In a joint statement, the Japanese car makers said their collaboration is designed to improve future mobility for the betterment of society. They confirmed that research will be shared, as well as technology and physical car parts.
Toyota president Akio Toyoda said: "We want to cooperate toward enabling all people throughout the world to truly experience the joy of mobility and to achieving a society of future mobility full of smiles. I am truly thankful for having been given this opportunity to work together with a company such as Suzuki, which overflows with the spirit of challenge. Toyota looks forward to learning much."
The announcement comes four months after the companies revealed their intentions for such a partnership.
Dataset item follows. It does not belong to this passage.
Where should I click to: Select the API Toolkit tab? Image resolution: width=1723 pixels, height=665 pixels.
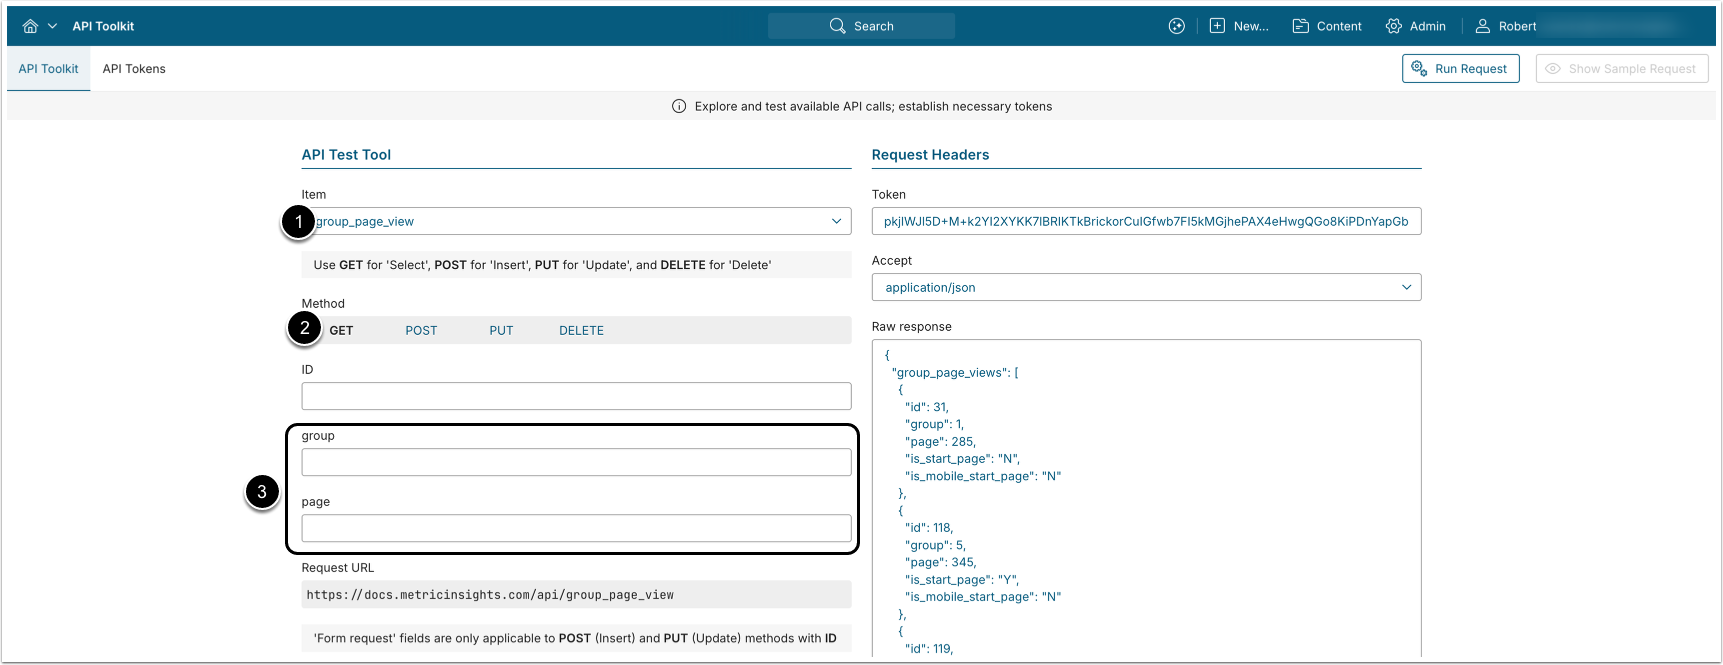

The car makers began discussing the prospect of working together in order to keep up with competition. "In the face of the advanced and future technology R&D field, Suzuki is increasingly feeling a sense of uncertainty," said a Suzuki spokesman.
The late 2016 statement went on to say that although Toyota has been conducting R&D in environmental, safety and IT technology, it believes that competitors in European and North American markets may be ahead of it when standardising and partnering with other companies for technological development.
Suzuki’s infamous partnership with Volkswagen ended in a bitter legal battle resulting in the two companies parting ways far earlier than the deal set out, and Suzuki buying a 20% stake back from Volkswagen.
Toyota, meanwhile, has been working on its next Supra in a joint venture with BMW that will also produce the Z5. Both of the new sports cars will be hybrids and will share many components. Development has now separated as the cars near completion, however.
Toyoda has suggested that more partnerships of this sort could be on the horizon. “We would like to always keep our doors open for new partnership opportunities, which will contribute to the making of ever better cars as well as to the development of the automotive industry," he said last year.